## April 13, 2008

### Corruption

I must just be unlucky. Here’s how I managed to waste my afternoon.

I committed an update to the Instiki BZR repository, and then did a

bzr log -v

which yielded an ominous

⋮
KnitCorrupt: Knit <bzrlib.knit._KnitAccess object at 0x24b6170> corrupt:
got IOError(CRC check failed 3032481332 2792320114)

Yikes!

The .bzr directory is a labyrinth of plain text and gzip-compressed files. Evidently one of the latter was corrupted. But which?

find . -name '*.kndx' -print0 \
| xargs -0 grep -l 'distler@golem.ph.utexas.edu-20080108060135-7ujf0nen62ge328t' \
| sed -e 's/\.kndx/.knit/' | xargs zcat >/dev/null

failed on the file .bzr/repository/revisions.knit. Replace the whole file from backups? Not ideal, since I’d just made a commit. Further experimentation revealed that

bzr log -v -r1..204

and

bzr log -v -r206..231

worked fine. But anything including revision 205 yielded the above CRC error.

How to fix it?

The first thing to understand is the the .knit file is a concatenation of gzipped files. Looking in .bzr/repository/revisions.kndx, I found the line

distler@golem.ph.utexas.edu-20080108060135-7ujf0nen62ge328t fulltext 94495 460 230 :

This says that the gzip file corresponding to the revision in question is 460 bytes long, and starts at offset 94495 from the beginning of the file.

So I split the file into 3 pieces, corresponding to revision 1–204, the troublesome revision 205, and revisions 206-231. Now to find a replacement for the bad piece. If I had been at the office, I would have tried retrieving something from backup tapes. As it was, it was more convenient to poke around in the BZR repository on my home machine. I extracted the corresponding file. Oddly, it was 466 bytes long. Ungzipping it, it looked like

version distler@golem.ph.utexas.edu-20080108060135-7ujf0nen62ge328t 11 eead9ea844a899fc58fd9b9d15a2dbe20226549a
<revision committer="Jacques Distler &lt;distler@golem.ph.utexas.edu&gt;" format="5" inventory_sha1="be93437c54bcbb9ff6a3c73ffe9a50a835513ae5" revision_id="distler@golem.ph.utexas.edu-20080108060135-7ujf0nen62ge328t" timestamp="1199772095.276" timezone="-21600">
<message>Update to latest HTML5lib, Add Maruku testdir
Sync with the latest html5lib.
Having the Maruku unit tests on-hand may be useful for debugging; so let's include them.
</message>
<parents>
<revision_ref revision_id="distler@golem.ph.utexas.edu-20080103212703-037sbbvkyntk6mqs" />
</parents>
<properties><property name="branch-nick">svn</property>
</properties>
</revision>
end distler@golem.ph.utexas.edu-20080108060135-7ujf0nen62ge328t

which looked just fine. So I cat‘ed the three files together, shifted the offsets of each of the subsequent lines in .bzr/repository/revisions.kndx by 6 bytes and changed the length of this one from “460” to “466”. Then I moved the new revisions.knit and revisions.kndx files into position, and crossed my fingers.

Problem solved!

But, surely, surely there must be a better way.

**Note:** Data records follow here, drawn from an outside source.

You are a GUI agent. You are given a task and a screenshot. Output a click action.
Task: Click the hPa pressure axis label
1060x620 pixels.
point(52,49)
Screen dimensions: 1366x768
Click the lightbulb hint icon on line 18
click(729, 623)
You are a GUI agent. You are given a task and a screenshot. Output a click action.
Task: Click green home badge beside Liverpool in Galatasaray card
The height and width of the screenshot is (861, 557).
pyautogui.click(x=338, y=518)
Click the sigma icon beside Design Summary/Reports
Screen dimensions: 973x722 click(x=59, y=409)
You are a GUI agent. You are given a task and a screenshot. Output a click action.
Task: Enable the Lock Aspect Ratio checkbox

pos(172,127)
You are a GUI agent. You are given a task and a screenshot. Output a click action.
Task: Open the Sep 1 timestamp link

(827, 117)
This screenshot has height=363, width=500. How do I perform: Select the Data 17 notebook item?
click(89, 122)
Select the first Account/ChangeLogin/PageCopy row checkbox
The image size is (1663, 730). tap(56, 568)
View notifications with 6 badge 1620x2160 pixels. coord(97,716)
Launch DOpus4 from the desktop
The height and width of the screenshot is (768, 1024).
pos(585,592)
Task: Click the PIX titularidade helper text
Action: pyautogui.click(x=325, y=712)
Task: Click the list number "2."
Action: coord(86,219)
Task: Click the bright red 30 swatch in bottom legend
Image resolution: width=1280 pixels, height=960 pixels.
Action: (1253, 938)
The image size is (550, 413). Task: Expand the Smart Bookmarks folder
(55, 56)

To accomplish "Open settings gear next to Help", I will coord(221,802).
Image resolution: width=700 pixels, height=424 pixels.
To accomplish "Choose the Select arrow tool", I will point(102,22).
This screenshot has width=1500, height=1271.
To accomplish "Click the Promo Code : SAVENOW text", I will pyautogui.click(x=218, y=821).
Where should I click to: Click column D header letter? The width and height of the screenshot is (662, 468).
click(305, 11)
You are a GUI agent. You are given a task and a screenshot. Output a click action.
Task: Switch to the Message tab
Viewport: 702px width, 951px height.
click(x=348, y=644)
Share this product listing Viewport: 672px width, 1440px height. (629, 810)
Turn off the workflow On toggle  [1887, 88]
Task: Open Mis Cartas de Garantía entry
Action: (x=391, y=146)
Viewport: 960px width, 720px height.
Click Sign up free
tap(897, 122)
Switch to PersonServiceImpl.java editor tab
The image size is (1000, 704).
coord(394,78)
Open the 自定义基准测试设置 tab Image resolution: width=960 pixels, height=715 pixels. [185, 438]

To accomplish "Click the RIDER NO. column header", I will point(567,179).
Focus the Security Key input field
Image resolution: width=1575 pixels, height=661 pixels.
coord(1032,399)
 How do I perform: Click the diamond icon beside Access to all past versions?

Posted by distler at April 13, 2008 11:07 PM

TrackBack URL for this Entry:   http://golem.ph.utexas.edu/cgi-bin/MT-3.0/dxy-tb.fcgi/1656

### Re: Corruption

Hm… seems the right thing would be:

bzr check
bzr reconcile http://www.example.com/clean/branch/copy

An alternative would be to create a bundle of the change you just committed, then branch afresh from a copy elsewhere, then commit your bundle.

Should cc this post to bazaar@lists.canonical.com if you want the… ehem… canonical answer.

Posted by: anon on April 14, 2008 12:59 AM | Permalink | Reply to this

### Re: Corruption

bzr check failed with the same CRC error. I don’t know that a bzr reconcile would have succeeded (though I confess that I didn’t try it).

My impression, from googling around, is that BZR just doesn’t tolerate corrupt .knit files. The prevailing attitude seems to be that, if you find yourself saddled with such a file, you must be a bad person, and no, we won’t help you fix it.

Posted by: Jacques Distler on April 14, 2008 1:11 AM | Permalink | PGP Sig | Reply to this

### Re: Corruption

Well, bzr check should fail, was the point (though, as in, give the error, not spew a traceback).

I think you are right in saying there is less emphasis in the bzr project on stable, error resistant, recoverable repository formats.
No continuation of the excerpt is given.